The victim’s sister, Michelle, wondered: “What are our options when we get a lenient sentence like this?”

Her aunt Patricia Clark, who had been on the phone with Wakefield when Wakefield shot Corrigan, said: “She got away with murder.”

At the time of the shooting, Wakefield lived with her 9-year-old daughter and 10-year-old son at the Chandler Apartments, a former school building at 1050 E. Montgomery Ave., where she was the property manager. She also had worked as a real estate agent in Center City.

First responders found Corrigan in the second-floor hallway outside Wakefield’s apartment, where he was pronounced dead.

Evidence at the trial and relatives have said that Wakefield and Corrigan, a contractor who did roofing, cement, and carpentry work, had a sometimes tumultuous relationship that began in early 2016.

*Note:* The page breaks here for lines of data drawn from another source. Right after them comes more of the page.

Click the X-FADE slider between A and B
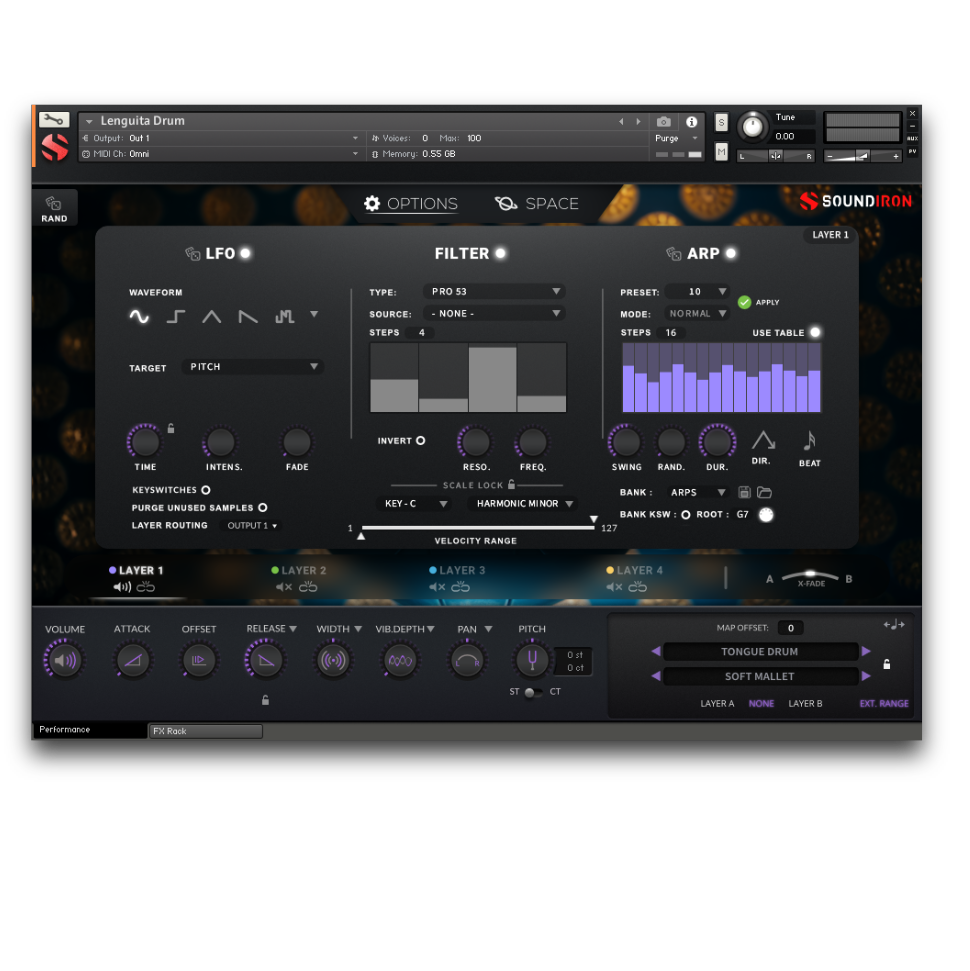 coord(810,578)
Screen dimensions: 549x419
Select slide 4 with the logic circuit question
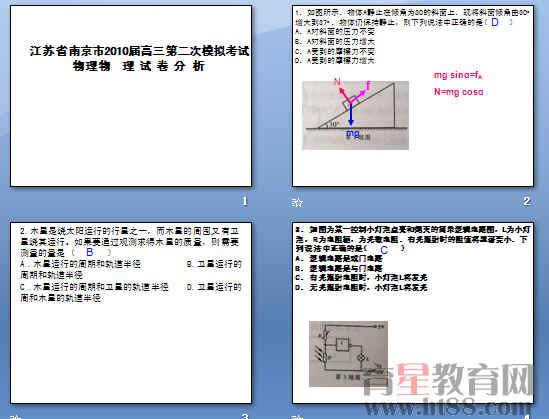click(x=413, y=313)
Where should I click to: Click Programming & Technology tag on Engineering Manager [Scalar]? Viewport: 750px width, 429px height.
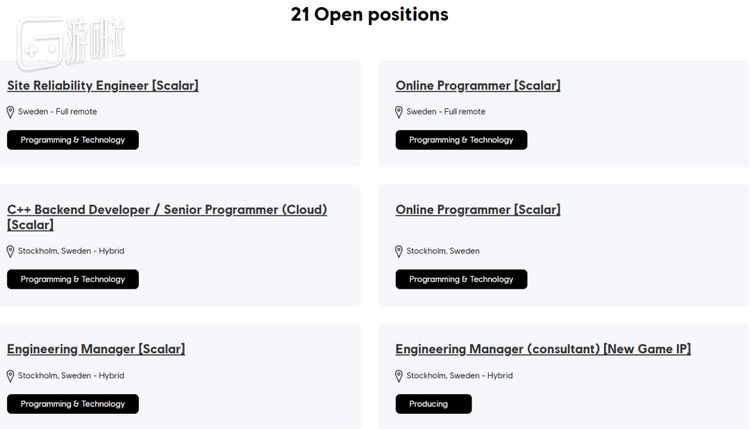point(73,404)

In the hours before the shooting, evidence showed, Wakefield and Corrigan had argued over watching a movie in her apartment, and sometime later, Corrigan damaged a cherished terrazzo table in the outside hallway that had belonged to her grandfather.

When Corrigan tried to get back into the apartment by banging on the door, Wakefield opened it with her gun in hand, her son testified at the trial. He said he was standing a couple of feet behind his mother in the apartment as she stood in the doorway and raised her weapon.

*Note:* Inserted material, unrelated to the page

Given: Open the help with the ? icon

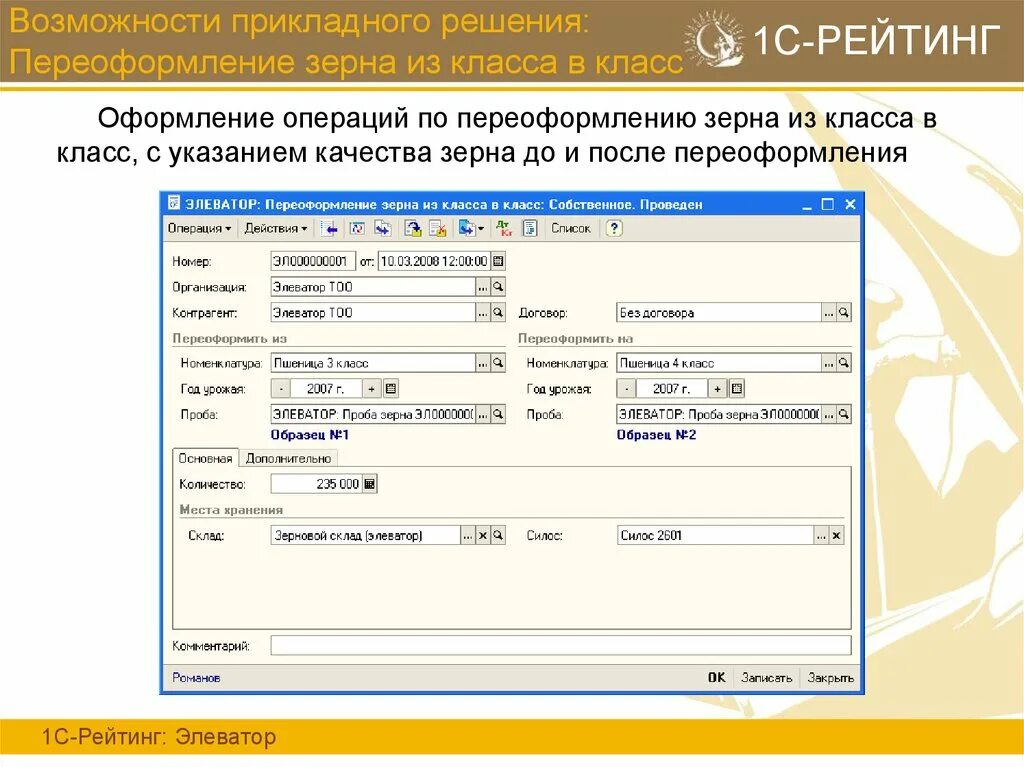Looking at the screenshot, I should [x=614, y=229].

Wakefield’s son, now 12, said he called Corrigan “a drug dealer,” and Corrigan called him a derogatory name. He said his mother then shot Corrigan and afterward called 911.

An assistant medical examiner testified at the trial that because of the trajectory of the bullet, it was likely that Corrigan’s head was bowed when Wakefield shot him.

Defense attorney Timothy Tarpey has alleged that Corrigan was violent, and argued that Wakefield shot Corrigan out of fear. After the sentencing, he said: “We’re very happy with the verdict and the sentence.... Her actions never amounted to murder.”

Assistant District Attorney Kate Shulman, who argued that Wakefield did not fear Corrigan, but shot him out of anger and intended to kill him, asked the judge for the maximum sentence of 12½ to 25 years in state prison.

The judge told the victim’s relatives that it was “a tragic case,” but that Wakefield had been convicted of manslaughter, not murder.

Wakefield, who has been in custody since the shooting, will get credit for time served.